La CPAC se tient dans la banlieue de Dallas, au Texas, au centre de congrès et de villégiature de Gaylord Texan, un complexe gigantesque, presque disproportionné au regard de l’événement. Une première pour l’un des rendez-vous conservateurs les plus importants du pays, habituellement organisé dans les environs de Washington. Une première aussi avec l’absence de Donald Trump, qui n’avait pourtant boudé aucune des précédentes éditions. La Maison-Blanche a invoqué un agenda surchargé en raison du conflit avec Téhéran.
Sans surprise, c’est d’ailleurs la guerre qui domine les discussions lors de cette grand-messe de la droite américaine, du moins parmi les participants. Si les intervenants officiels restent plus prudents sur le sujet, le nouvel élan interventionniste du milliardaire new-yorkais divise la base. Une grande partie du mouvement Maga (Make America Great Again) continue d’accorder une confiance aveugle à son leader, malgré une guerre sans calendrier ni objectif clair.

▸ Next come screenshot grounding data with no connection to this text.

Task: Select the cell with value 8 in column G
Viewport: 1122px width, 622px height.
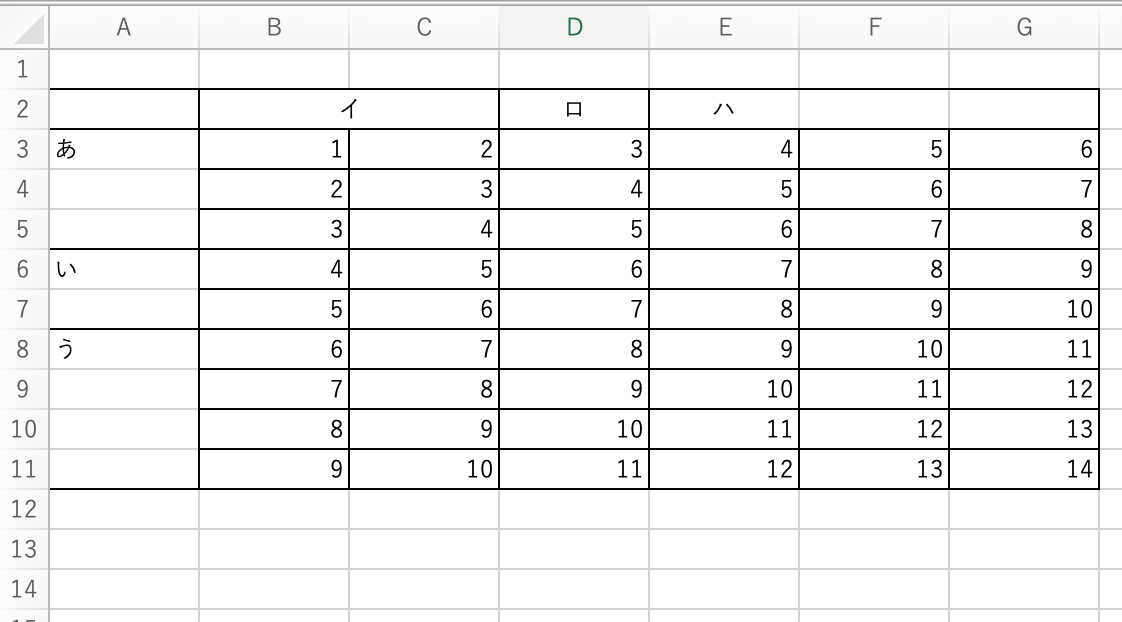Action: coord(1024,228)
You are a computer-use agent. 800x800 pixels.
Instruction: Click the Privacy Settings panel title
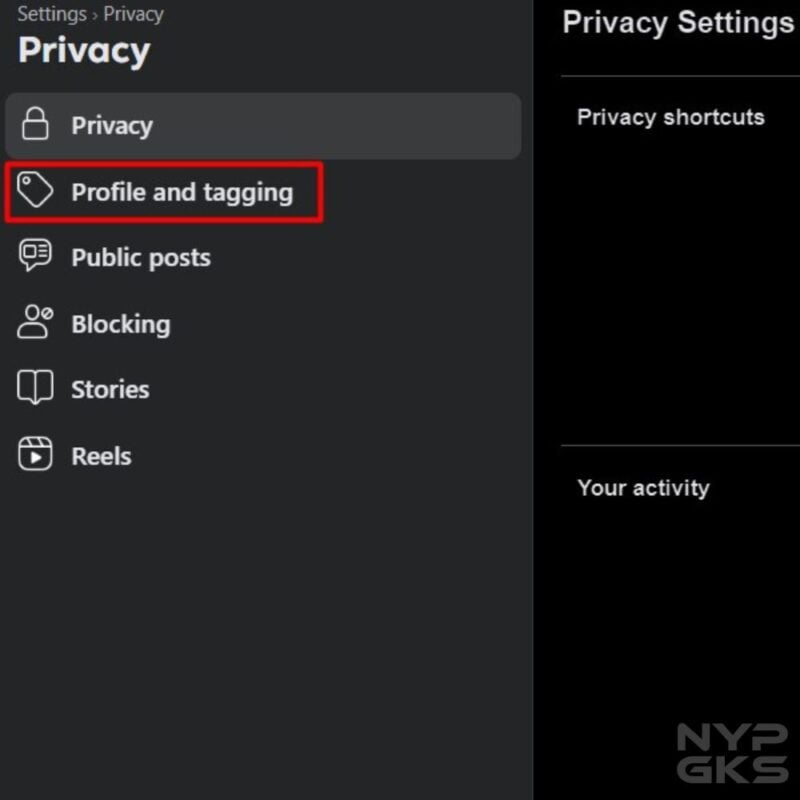click(678, 22)
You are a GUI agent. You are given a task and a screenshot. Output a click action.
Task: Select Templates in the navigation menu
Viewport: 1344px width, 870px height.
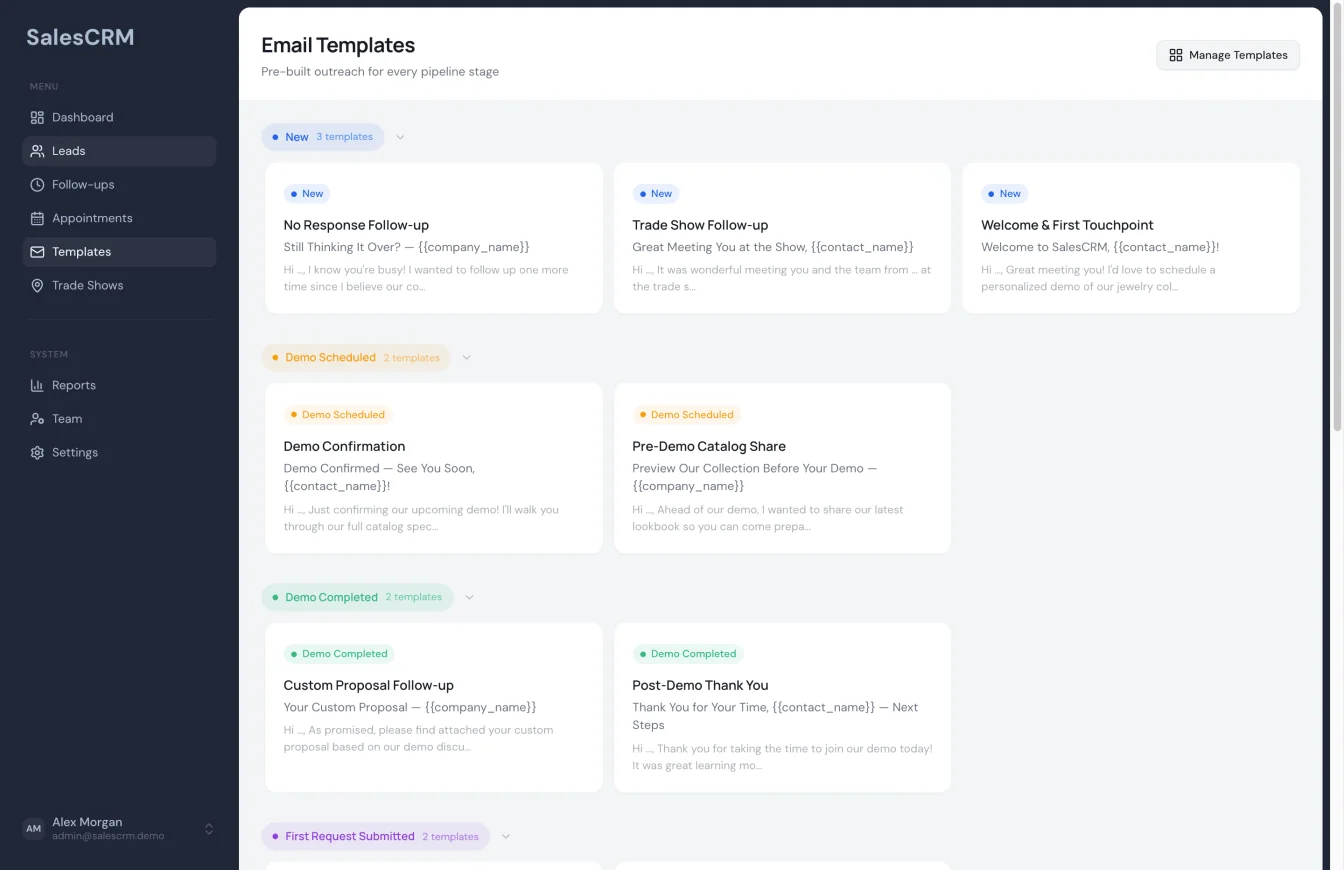pyautogui.click(x=81, y=251)
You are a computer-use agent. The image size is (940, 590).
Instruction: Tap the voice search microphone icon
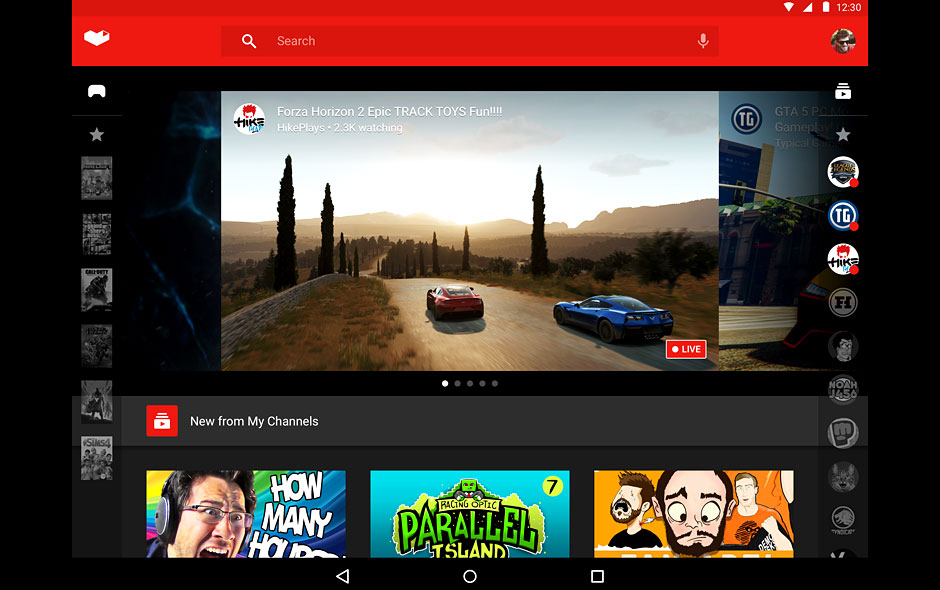pyautogui.click(x=703, y=41)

« Plusieurs hauts responsables du régime ont été éliminés, sans qu’un seul soldat américain n’ait été envoyé sur le terrain », se félicite Sean O’Brien. Dans les couloirs, il est difficile d’ignorer les nombreux soutiens au prince Reza Pahlavi, résident aux États-Unis et considéré par une partie de l’opposition iranienne en exil comme un successeur naturel à la tête de l’Iran.